DailyDepositTotals is the payoff Part 1 promised: nobody thought to track deposits-per-day at design time, but because the log kept everything, the new read model backfills itself from history the moment it’s deployed. In a CRUD system this report starts collecting data the day you ship it; here it starts in the past.

The projection runner and its checkpoint

Something has to feed events to projections and remember how far each one has gotten. That cursor (the checkpoint) is the global position from Part 2’s readAll, and it’s what makes catch-up, restart, and rebuild all the same operation:

class ProjectionRunner(
    private val store: EventStore,
    private val projections: List<Projection>,
) {
    private var checkpoint = -1L

    /** Pull-based catch-up; production systems run this on a loop or a live subscription. */
    fun catchUp() {
        for (stored in store.readAll(afterPosition = checkpoint)) {
            projections.forEach { it.apply(stored) }
            checkpoint = stored.globalPosition
        }
    }
}

fun main() {
    val store = InMemoryEventStore()
    val accounts = CommandHandler(store, AccountDecider)
    val balances = BalancePerAccount()
    val runner = ProjectionRunner(store, listOf(balances))

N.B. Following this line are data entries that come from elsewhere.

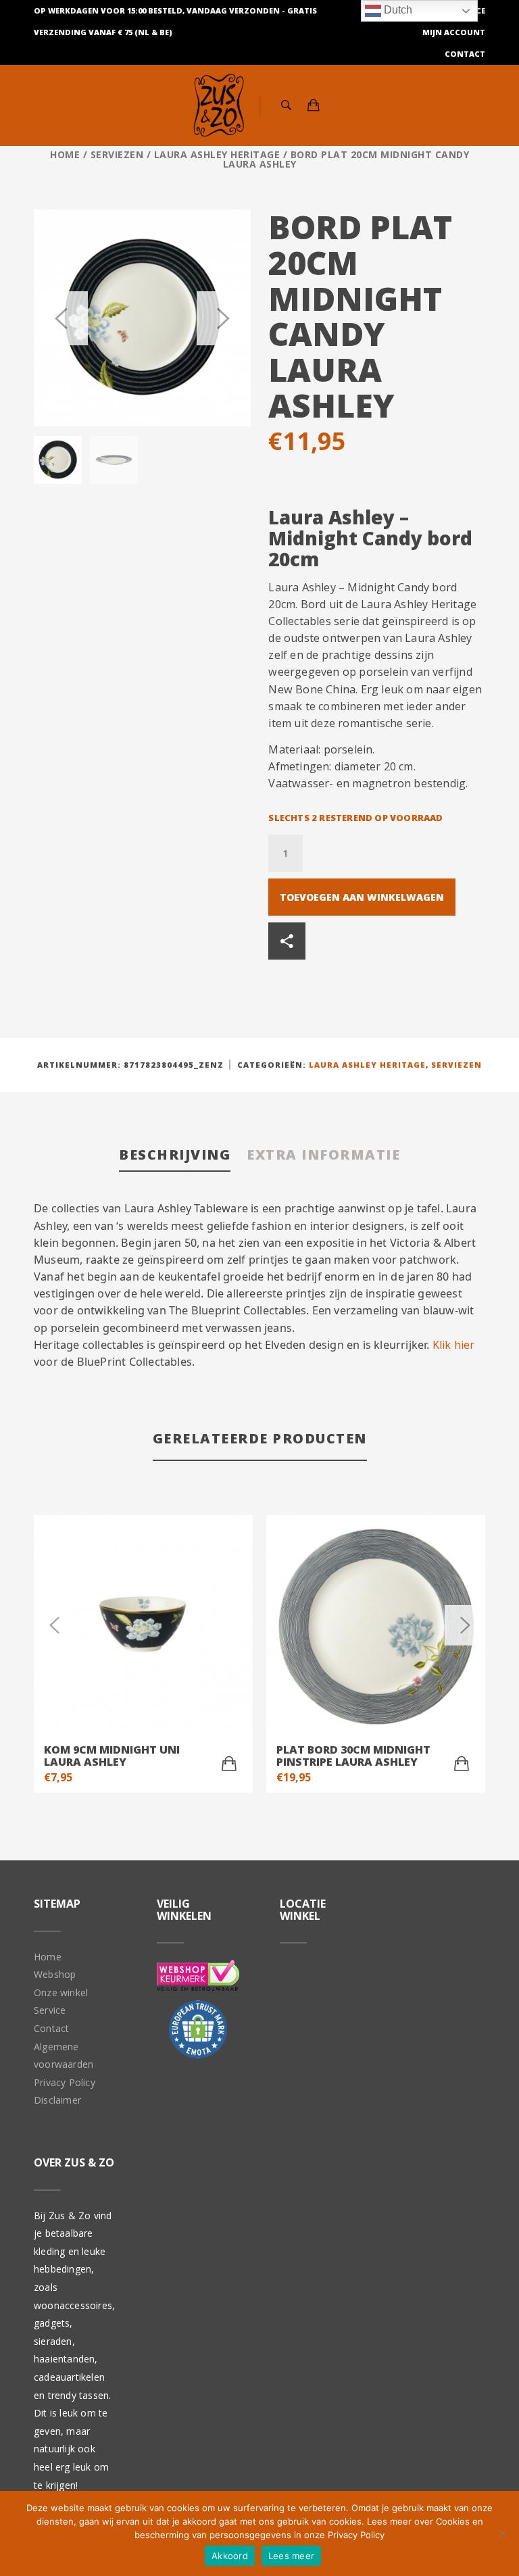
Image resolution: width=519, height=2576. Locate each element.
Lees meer (291, 2555)
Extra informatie (323, 1154)
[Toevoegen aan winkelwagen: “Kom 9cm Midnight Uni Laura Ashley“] (229, 1764)
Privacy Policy (64, 2082)
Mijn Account (453, 32)
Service (50, 2010)
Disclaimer (57, 2100)
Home (65, 154)
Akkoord (230, 2555)
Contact (465, 54)
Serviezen (117, 154)
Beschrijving (174, 1154)
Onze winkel (61, 1992)
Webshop (55, 1974)
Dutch (396, 10)
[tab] (174, 1155)
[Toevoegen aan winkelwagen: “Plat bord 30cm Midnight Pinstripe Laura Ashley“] (461, 1764)
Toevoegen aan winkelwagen (362, 897)
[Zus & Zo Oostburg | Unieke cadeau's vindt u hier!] (219, 105)
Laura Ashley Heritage (217, 154)
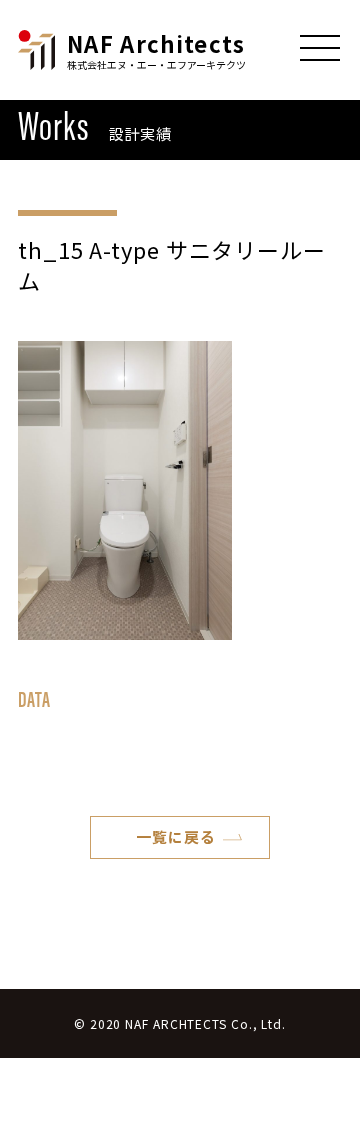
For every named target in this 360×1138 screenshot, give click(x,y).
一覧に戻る (176, 836)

    accounts.handle("account-42", AccountCommand.Open("Mustafa"))
    accounts.handle("account-42", AccountCommand.Deposit(10_000))
    accounts.handle("account-7", AccountCommand.Open("Aya"))
    accounts.handle("account-7", AccountCommand.Deposit(25_000))

    runner.catchUp()
    println(balances.richest(2))   // [(account-7, 25000), (account-42, 10000)]
}

Real stores hand you this loop as a catch-up subscription: replay from your checkpoint, then keep receiving live events. Two operational rules fall out of the checkpoint design:

Idempotency or atomicity; pick one. Delivery to a projection is effectively at-least-once: a crash between “applied event” and “saved checkpoint” means the event is applied again on restart. Either make apply idempotent, or commit the read-model update and the checkpoint in the same transaction. (State-based merge absorbs this redelivery problem with idempotence; here you must engineer it back in by hand.)

Rebuild is just checkpoint = -1. Projection logic wrong? Schema changed? Drop the read model, reset the checkpoint, replay. Rebuilds are routine maintenance in event-sourced systems, and at scale they take time, so plan for running old and new versions of a projection side by side and cutting over when the new one catches up.

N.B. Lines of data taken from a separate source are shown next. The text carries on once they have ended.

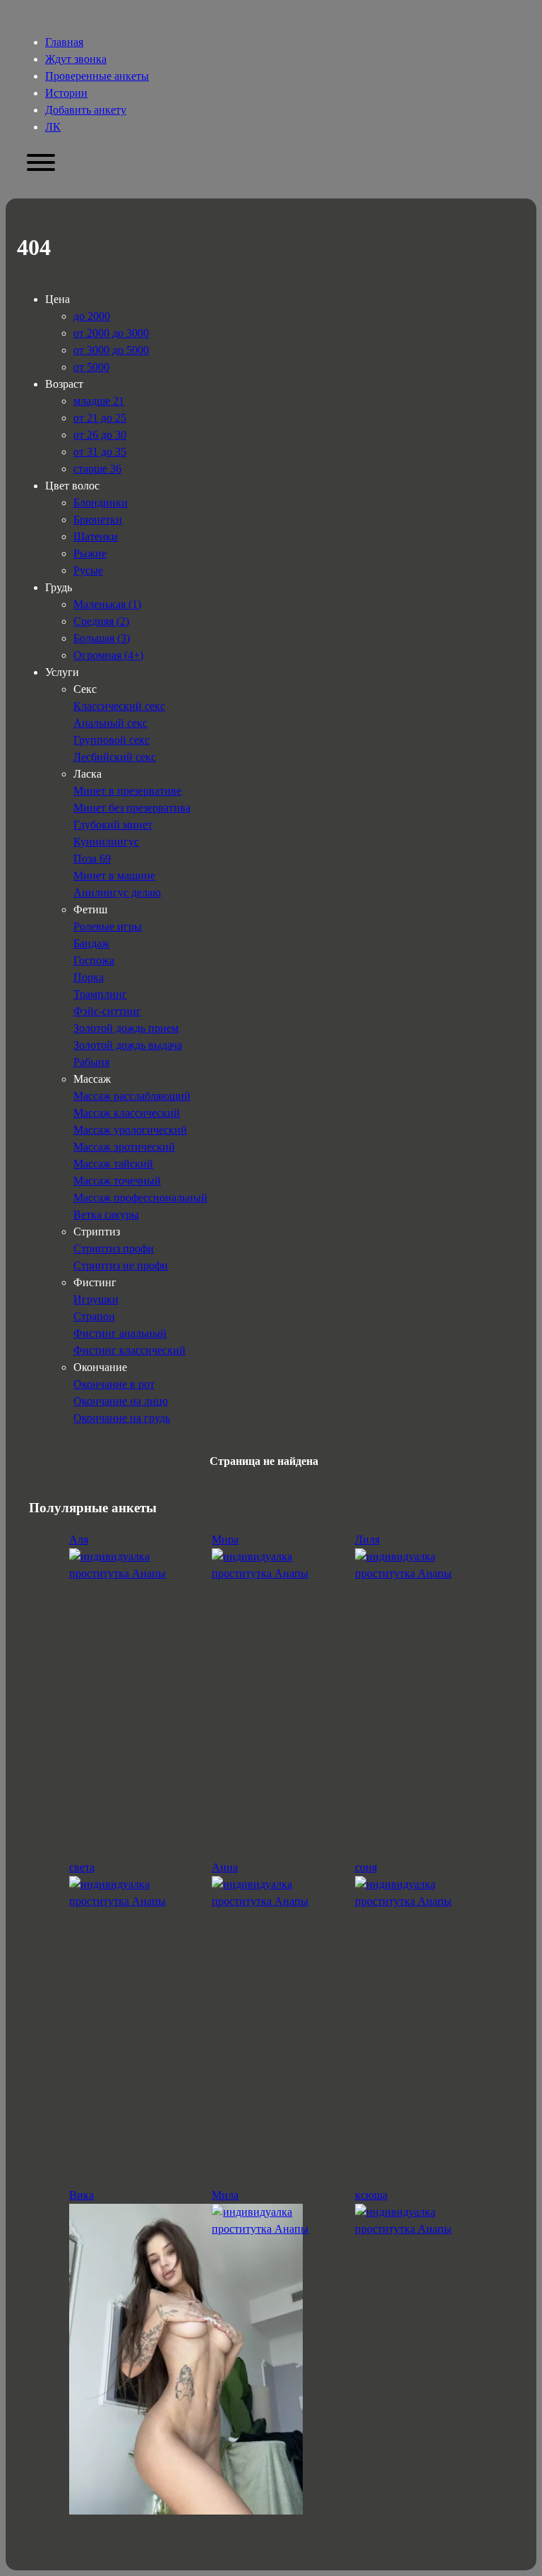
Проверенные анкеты (97, 76)
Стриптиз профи (113, 1248)
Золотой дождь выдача (127, 1045)
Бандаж (91, 943)
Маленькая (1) (107, 604)
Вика (81, 2195)
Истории (66, 93)
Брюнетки (97, 520)
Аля (78, 1539)
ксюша (371, 2195)
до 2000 (91, 316)
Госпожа (93, 960)
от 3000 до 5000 (111, 350)
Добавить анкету (85, 110)
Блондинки (100, 503)
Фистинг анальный (120, 1333)
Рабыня (91, 1062)
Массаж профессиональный (140, 1198)
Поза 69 (92, 859)
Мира (225, 1539)
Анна (225, 1867)
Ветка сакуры (106, 1215)
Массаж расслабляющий (132, 1096)
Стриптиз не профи (120, 1265)
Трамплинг (100, 994)
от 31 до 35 (99, 452)
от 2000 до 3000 (111, 333)
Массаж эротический (124, 1147)
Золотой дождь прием (126, 1028)
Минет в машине (114, 875)
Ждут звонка (76, 59)
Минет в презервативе (127, 791)
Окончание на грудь (121, 1418)
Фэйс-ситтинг (107, 1011)
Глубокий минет (112, 825)
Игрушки (96, 1299)
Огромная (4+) (108, 655)
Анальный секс (110, 723)
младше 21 (98, 401)
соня (366, 1867)
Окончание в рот (114, 1384)
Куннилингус (106, 842)
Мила (225, 2195)
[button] (40, 163)
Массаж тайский (113, 1164)
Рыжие (90, 553)
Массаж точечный (117, 1181)
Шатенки (95, 536)
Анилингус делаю (117, 892)
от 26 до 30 (99, 435)
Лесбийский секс (114, 757)
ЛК (53, 127)
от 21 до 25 (99, 418)
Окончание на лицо (120, 1401)
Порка (88, 977)
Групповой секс (111, 740)
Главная (64, 42)
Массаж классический (126, 1113)
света (82, 1867)
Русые (88, 570)
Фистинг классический (129, 1350)
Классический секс (119, 706)
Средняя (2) (101, 621)
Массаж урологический (130, 1130)
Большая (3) (101, 638)
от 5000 (91, 367)
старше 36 (97, 469)
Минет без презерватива (132, 808)
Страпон (94, 1316)
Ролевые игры (107, 926)
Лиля (367, 1539)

Eventual consistency, now in your UI

The price of all this: a projection is always slightly behind the log. A user submits a deposit, the command succeeds, the page re-renders from a read model that hasn’t applied the event yet, and their money is missing. Nothing is wrong; the read is just stale. But users don’t grade you on consistency models.

The standard mitigations, roughly in order of preference:

Respond from the write side. The command handler already returns the new events (ours does, see Part 2); it knows the new balance. Render the confirmation from that, no read model involved.
Wait for the checkpoint. The append returned a global position; have the query side wait until the projection’s checkpoint passes it before answering that one user.
Design the UX for it. “Your transfer is being processed.” Often the most honest option; the bank’s actual settlement is eventually consistent too.

What you should not do is bolt synchronous projection updates onto every command “to be safe”; you’ve reinvented the single overloaded model, now with extra moving parts. If a piece of data truly must be read-your-own-write consistent, that’s a signal it belongs on the write side, inside a stream’s boundary.

Integration events

Projections consume the log inside the system. The moment another service wants your events, resist pointing it at your event store. Internal events are your domain’s private vocabulary, free to change at every refactor (Part 4 is about how often that happens). Publish deliberate, stable integration events instead (a translated, smaller contract) typically via an outbox so that “persisted” and “published” can’t disagree. This is where a message broker enters an event-sourced architecture, as the transport for integration events, not as the event store. Why a broker makes a poor event store is the opening act of Part 4.